---------- READING PASSAGE ----------

Now, even Alan Greenspan is calling for nationalizing banks. Poor Ayn must be spinning in her solid gold sarcophagus.

Her life was like her lordly literature. Born in St. Petersburg, her family was uprooted by the Russian revolution of 1917 and her father's business seized by looters. (I think it would behoove many of the people crying out about socialism that Ayn Rand's idea of socialism is the real deal, when Lenin was leading mobs in the streets and Bolsheviks were taking your stuff away from you.) At 21, she came to America on a visa to visit relatives, never to return to Russia. (Anti-Immigration zealots who revere Ayn Rand, take note, you champion an illegal Russian immigrant, who was also a devout atheist.)

On her second day in Los Angeles, she was discovered by Hollywood titan Cecil B. DeMille, who saw her peering through the gates of a studio lot, and then hired her to become an extra and eventually a script reader (no doubt because he recognized her true genius at 21). She met her future movie star husband on the lot a week later.

While married, she famously had an open affair with her protege, even naming an heroic character after him in Atlas Shrugged. This heir apparent to Objectivism, Nathaniel Branden, was also married, and in their erudite circle of being objective to what Ayn Rand wanted, Branden's wife and Rand's husband had to be cool with them boning.

But when Ayn Rand found out that her boy toy was objectively screwing a young actress acolyte of theirs, she went ballistic, ostracizing him from the institute he had built for her, and bashing him in their literary journals without acknowledgment of their affair (actually pre-dating MySpace).

---------- RECORD EXCERPTS ----------

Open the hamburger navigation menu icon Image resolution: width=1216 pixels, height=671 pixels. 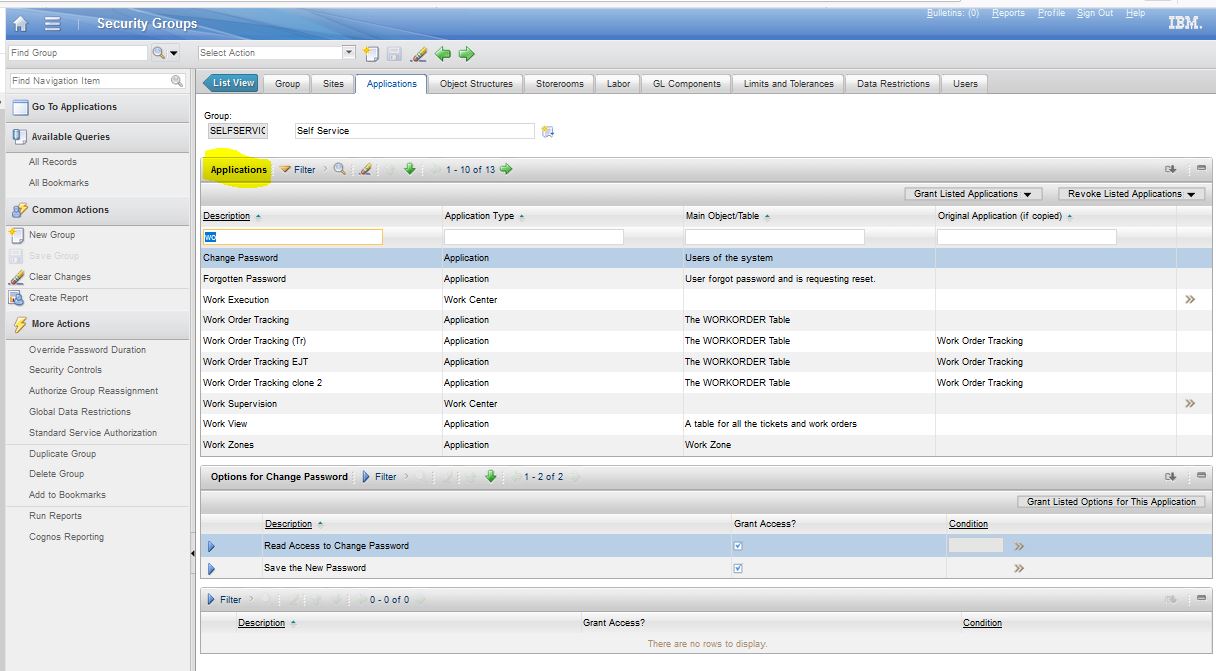point(52,23)
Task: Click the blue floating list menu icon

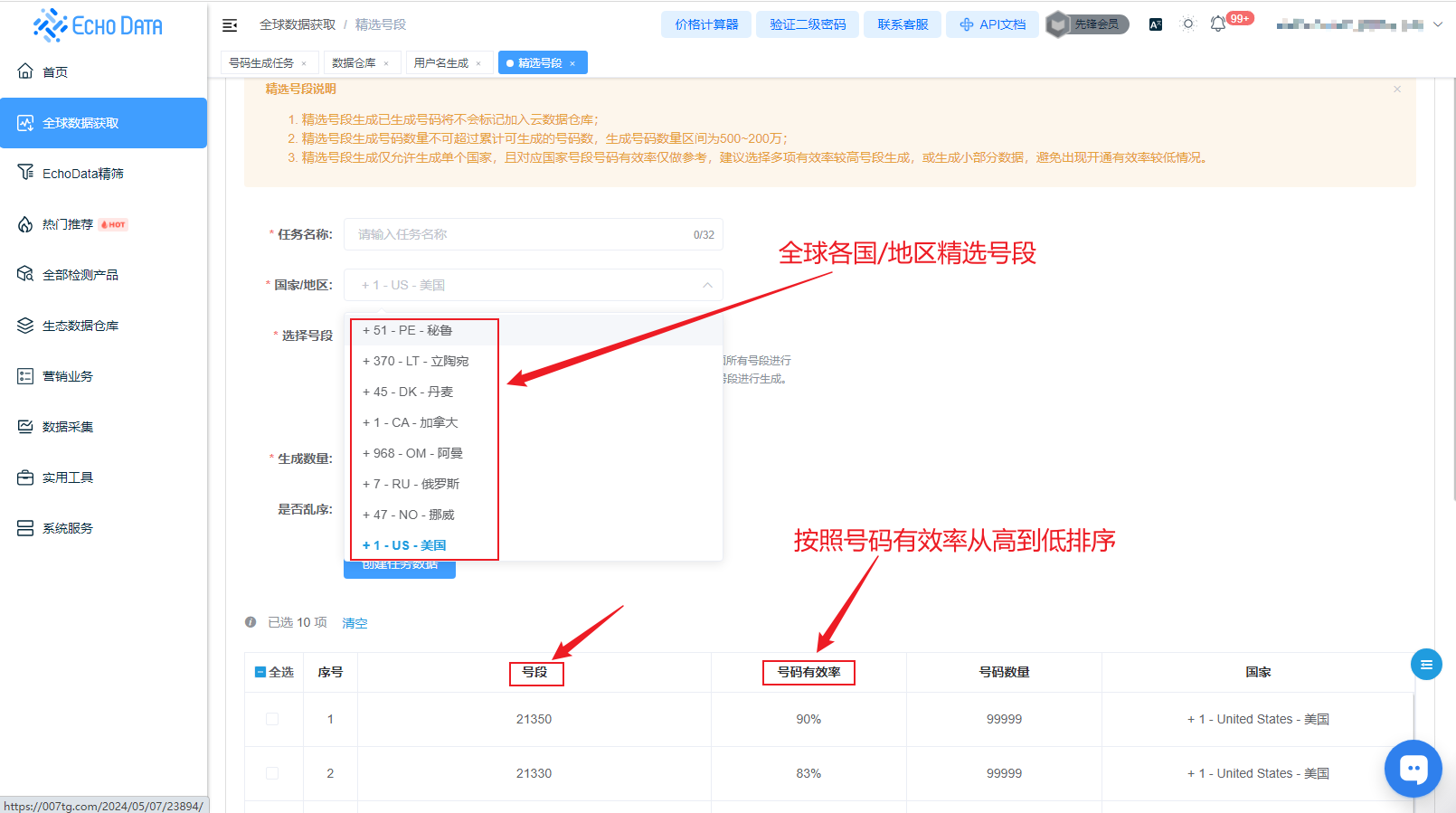Action: [x=1426, y=665]
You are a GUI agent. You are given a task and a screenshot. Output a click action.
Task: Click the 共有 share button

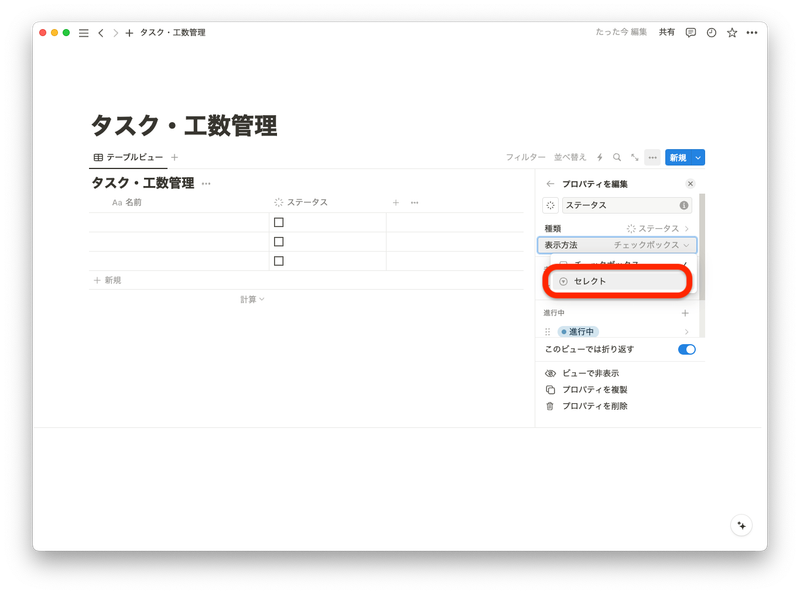[666, 32]
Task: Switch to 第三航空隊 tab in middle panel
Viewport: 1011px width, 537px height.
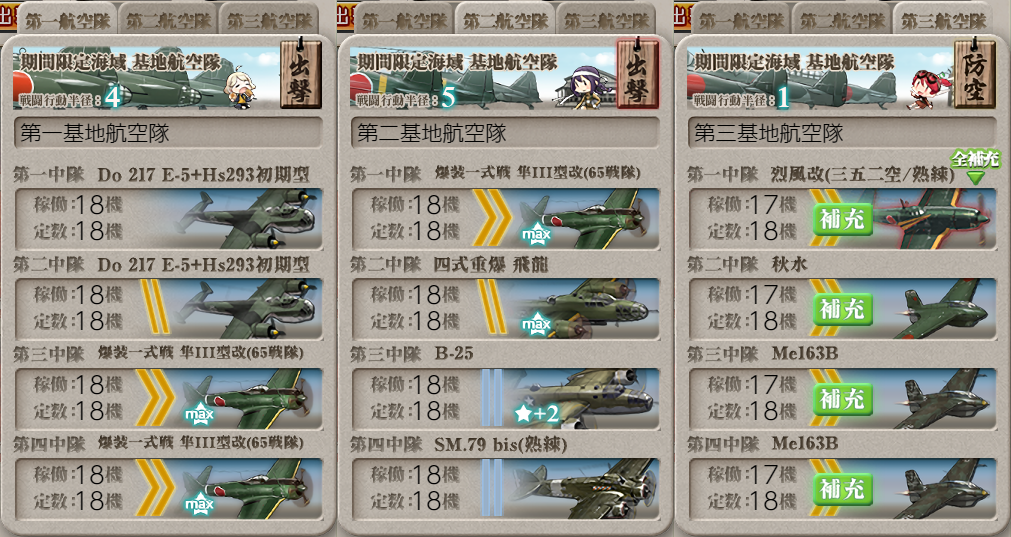Action: tap(605, 19)
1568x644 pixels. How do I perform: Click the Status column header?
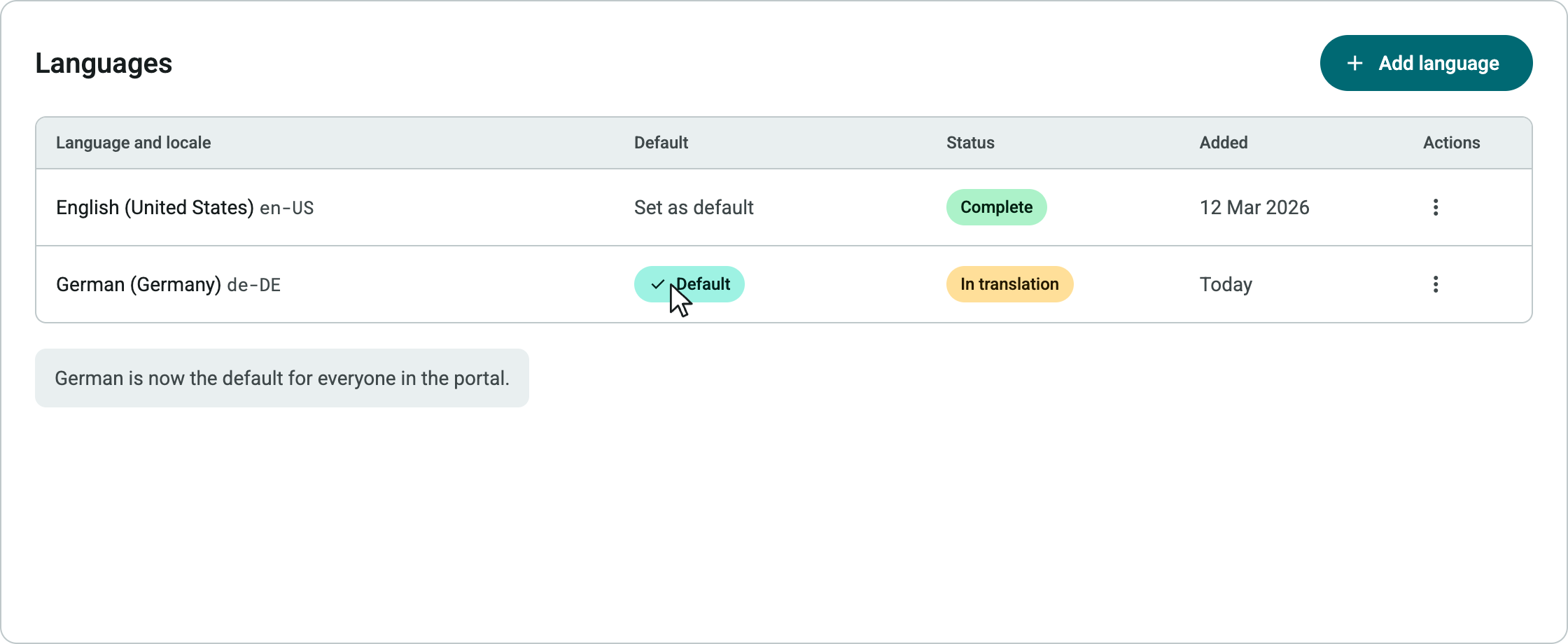click(x=970, y=143)
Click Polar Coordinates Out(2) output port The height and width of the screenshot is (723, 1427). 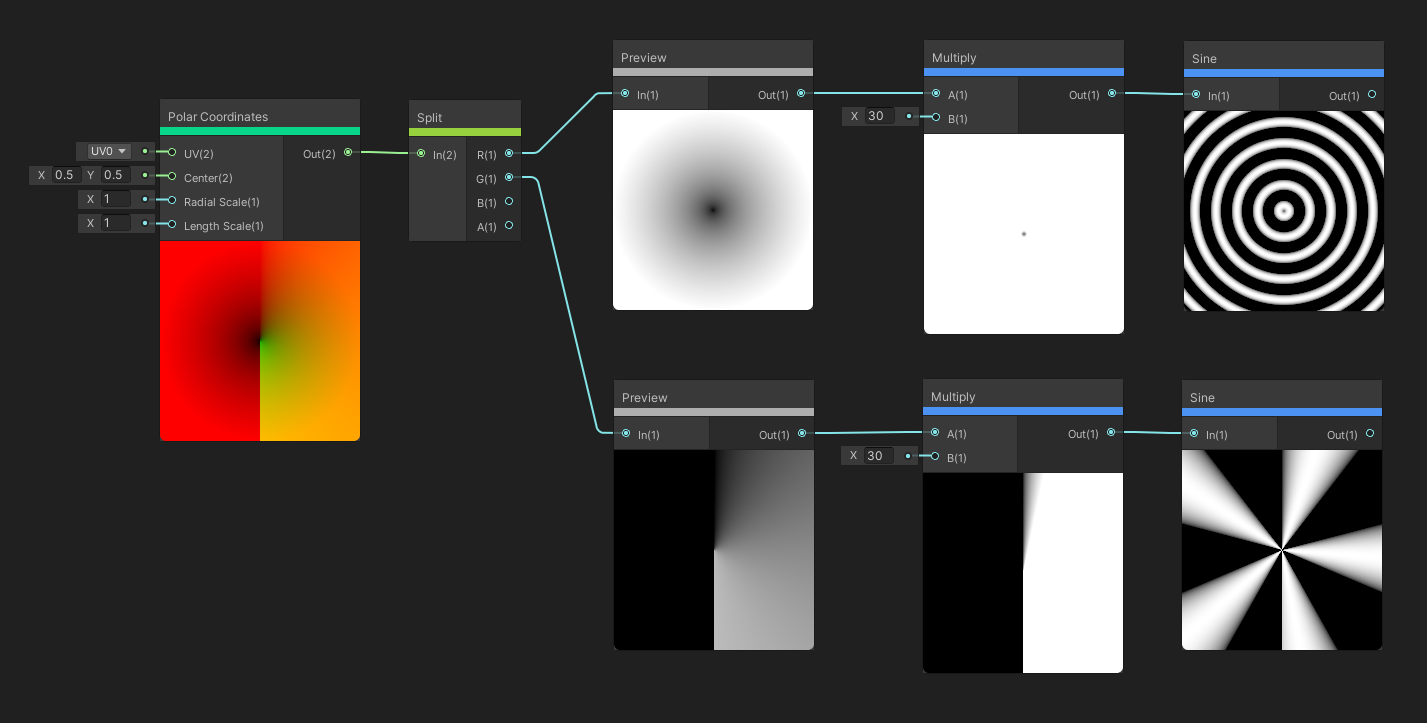(348, 153)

----------

AIM 1 ▸ Translate this sentence from the Ayn Rand passage into Spanish: "She met her future movie star husband on the lot a week later."
AIM 2 ▸ In the Ayn Rand passage, substitute "disciple" for "protege" in the text starting at "While married, she" and ending at "with them boning.".
AIM 3 ▸ Condense the paragraph of the Ayn Rand passage beginning "On her second day in Los Angeles" while keeping its main facts.
Rely solely on the Ayn Rand passage, not on the data.

ANSWER 1 ▸ Una semana después conoció en los terrenos del estudio a su futuro esposo, una estrella de cine.

ANSWER 2 ▸
While married, she famously had an open affair with her disciple, even naming an heroic character after him in Atlas Shrugged. This heir apparent to Objectivism, Nathaniel Branden, was also married, and in their erudite circle of being objective to what Ayn Rand wanted, Branden's wife and Rand's husband had to be cool with them boning.

ANSWER 3 ▸ On her second day in Los Angeles, Hollywood titan Cecil B. DeMille saw her peering through a studio gate and hired her, first as an extra and later as a script reader. A week later, she met her future movie star husband on the lot.